§ SOURCE
Basic Workflow¶
NodeSets¶
With graphio you predefine the NodeSet
and add nodes:
from graphio import NodeSet
people = NodeSet(['Person'], merge_keys=['name'])
people.add_node({'name': 'Peter', 'city': 'Munich'})
The first argument for the NodeSet
is a list of labels used for all nodes in this NodeSet
.
The second optional argument are merge_keys
, a list of properties that confer uniqueness of the nodes
in this NodeSet
. All operations
based on MERGE
queries need unique properties to identify nodes.
When you add a node to the NodeSet you can add arbitrary properties to the node.
Uniqueness of nodes¶
The uniqueness of the nodes is not checked when adding to the NodeSet. Thus, you can create mulitple nodes with the same ‘name’ property.
Use NodeSet.add_unique()
to check if a node with the same properties exist already:
people = NodeSet(['Person'], merge_keys=['name'])
# first time
people.add_unique({'name': 'Jack', 'city': 'London'})
len(people.nodes) -> 1
# second time
people.add_unique({'name': 'Jack', 'city': 'London'})
len(people.nodes) -> 1
Warning
This function iterates all nodes when adding a new one and does not scale well. Use only for small nodesets.
RelationshipSets¶
In a similar manner, RelationshipSet
are predefined and you add relationships:
from graphio import RelationshipSet
person_likes_food = RelationshipSet('KNOWS', ['Person'], ['Food'], ['name'], ['type'])
person_likes_food.add_relationship(
{'name': 'Peter'}, {'type': 'Pizza'}, {'reason': 'cheese'}
)
The arguments for the RelationshipSet
- relationship type
- labels of start node
- labels of end node
- property keys to match start node
- property keys to match end node
When you add a relationship to RelationshipSet
all you have to do is to define the matching properties for the
start node and end node. You can also add relationship properties.
Default properties¶
You can set default properties on the RelationshipSet
that are added to all relationships when loading data:
person_likes_food = RelationshipSet('KNOWS', ['Person'], ['Food'], ['name'], ['type'],
default_props={'source': 'survey'})
Create Indexes¶
Both NodeSet
and RelationshipSet
allow you to create indexes to speed up data loading.
create_index()
creates indexes for all individual merge_keys
properties as well as a compound index.
create_index()
creates the indexes required for matching the start node and end node:
from graphio import RelationshipSet
from neo4j import GraphDatabase
driver = GraphDatabase.driver('neo4j://localhost:7687', auth=('neo4j', 'password'))
person_likes_food = RelationshipSet('KNOWS', ['Person'], ['Food'], ['name'], ['type'])
person_likes_food.create_index(driver)

§ GIVEN INFORMATION
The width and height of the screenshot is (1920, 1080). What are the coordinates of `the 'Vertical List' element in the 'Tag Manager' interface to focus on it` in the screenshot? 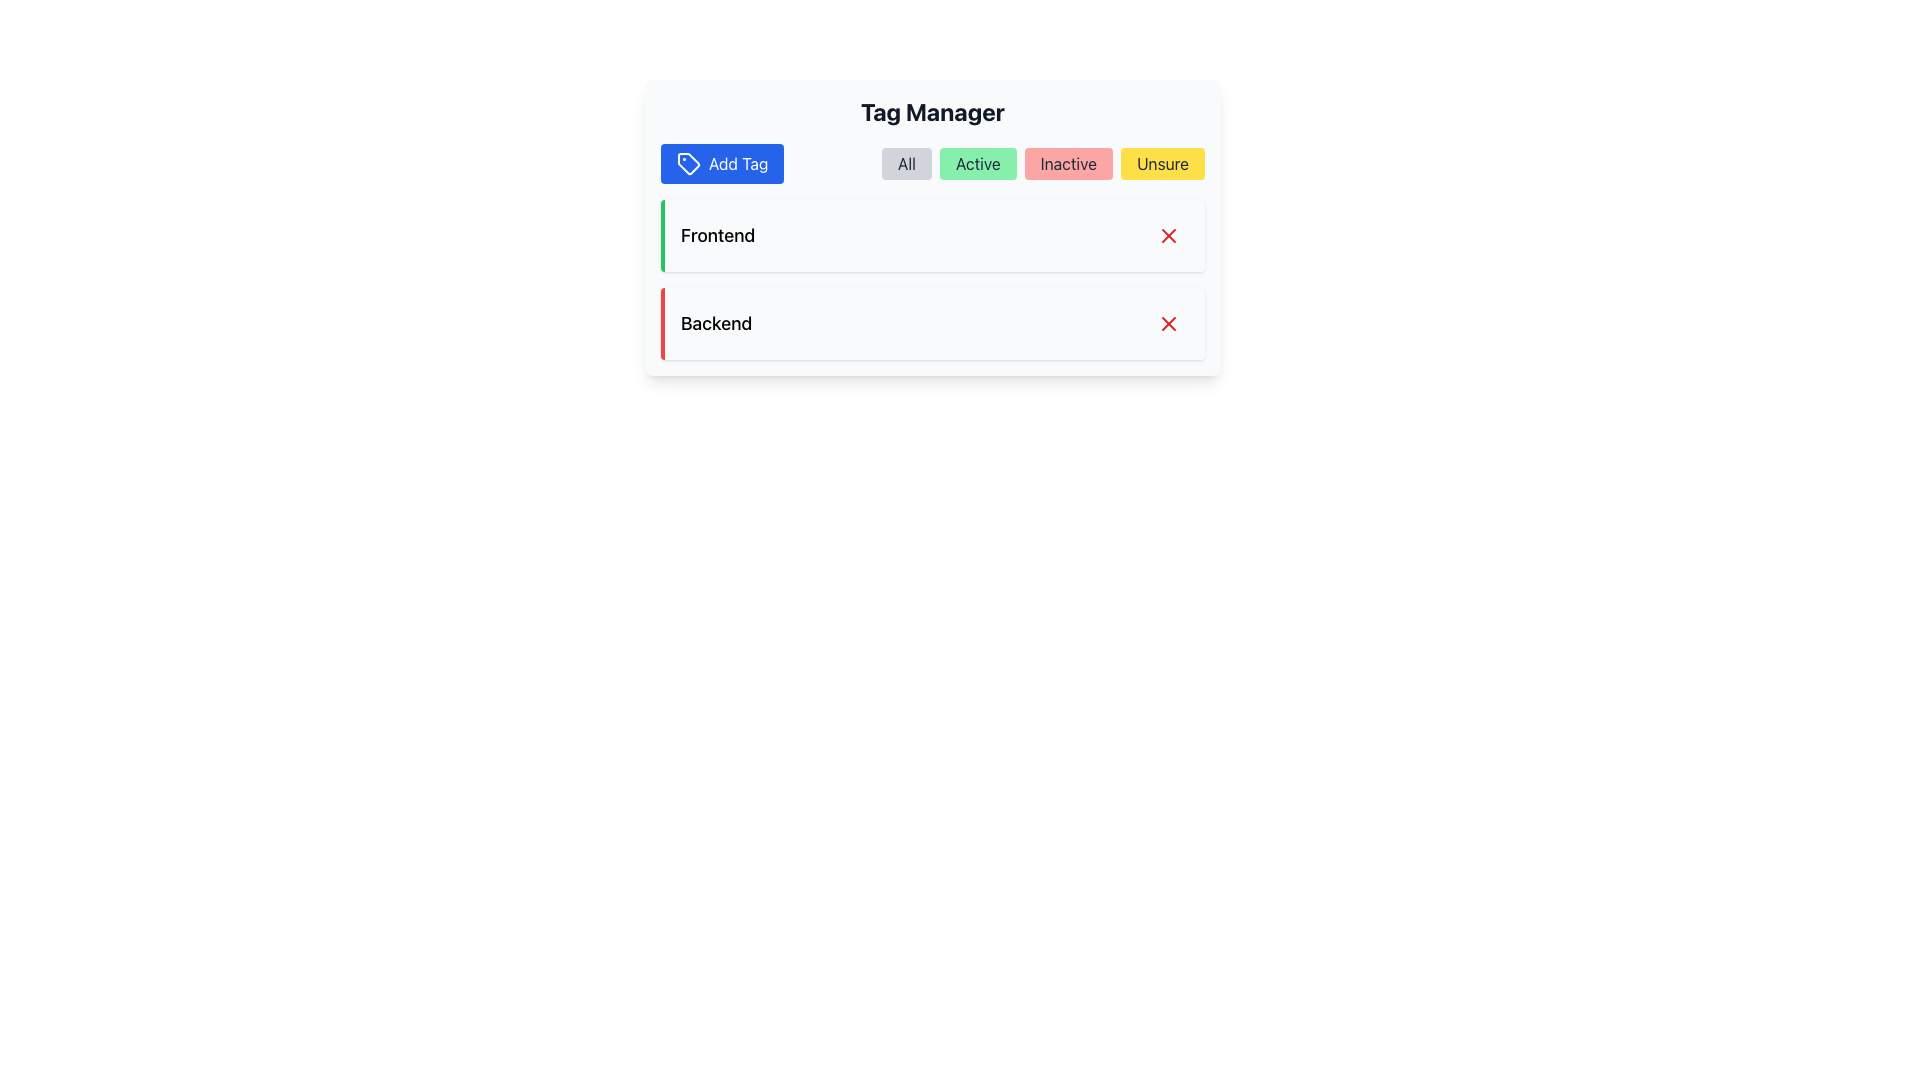 It's located at (931, 280).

§ PROBLEMS AND TASKS
**1)** In the graphio documentation on NodeSets and RelationshipSets:
(a) What is the first argument of a NodeSet?
(b) Why should NodeSet.add_unique() be used only for small nodesets?
(c) Which default property is set on the RelationshipSet in the default properties example?
**2)** What arguments of a RelationshipSet does the graphio documentation list?
**3)** Write the next part of the graphio documentation, picking up after its final line.

§ EXPECTED RESULTS
**1)**
(a) A list of labels used for all nodes in that NodeSet.
(b) It iterates all nodes each time a new one is added and does not scale well.
(c) 'source' with the value 'survey'.

**2)**
- relationship type
- labels of start node
- labels of end node
- property keys to match start node
- property keys to match end node

**3)**
This will create single-property indexes for :Person(name) and :Food(type).
Load Data¶
After building NodeSet
and RelationshipSet
you can create or merge everything in Neo4j.
You need a neo4j.Driver
instance to create data. See: https://neo4j.com/docs/api/python-driver/current/api.html#api-documentation
from neo4j import GraphDatabase
driver = GraphDatabase.driver('neo4j://localhost:7687', auth=('neo4j', 'password'))
people.create(driver)
person_likes_food.create(driver)
Warning
Graphio does not check if the nodes referenced in the RelationshipSet
actually exist. It is meant
to quickly build data sets and load them into Neo4j, not to maintain consistency.
Create¶
create()
will, as the name suggests, create all data. This will create
duplicate nodes even if a merge_key
is set on a NodeSet
.
Merge¶
merge()
will merge on the merge_key
defined on the NodeSet
.
The merge operation for NodeSet
offers more control.
You can pass a list of properties that should not be overwritten on existing nodes:
NodeSet.merge(driver, preserve=['name', 'currency'])
This is equivalent to:
ON CREATE SET ..all properties..
ON MATCH SET ..all properties except 'name' and 'currency'..
Graphio can also append properties to arrays:
NodeSet.merge(driver, append_props=['source'])
This will create a list for the node property source
and append values ON MATCH
.
Both can also be set on the NodeSet
:
nodeset = NodeSet(['Person'], ['name'], preserve=['country'], array_props=['source'])
Group Data Sets in a Container¶
A Container
can be used to group NodeSet
and RelationshipSet
:
my_data = Container()
my_data.add(people)
my_data.add(person_likes_food)
Note
This is particularly useful if you build many NodeSet
and RelationshipSet
and want to group data sets (e.g. because of dependencies).
You can iterate the NodeSet
and RelationshipSet
in the Container
:
for nodeset in my_data.nodesets:
nodeset.create(driver)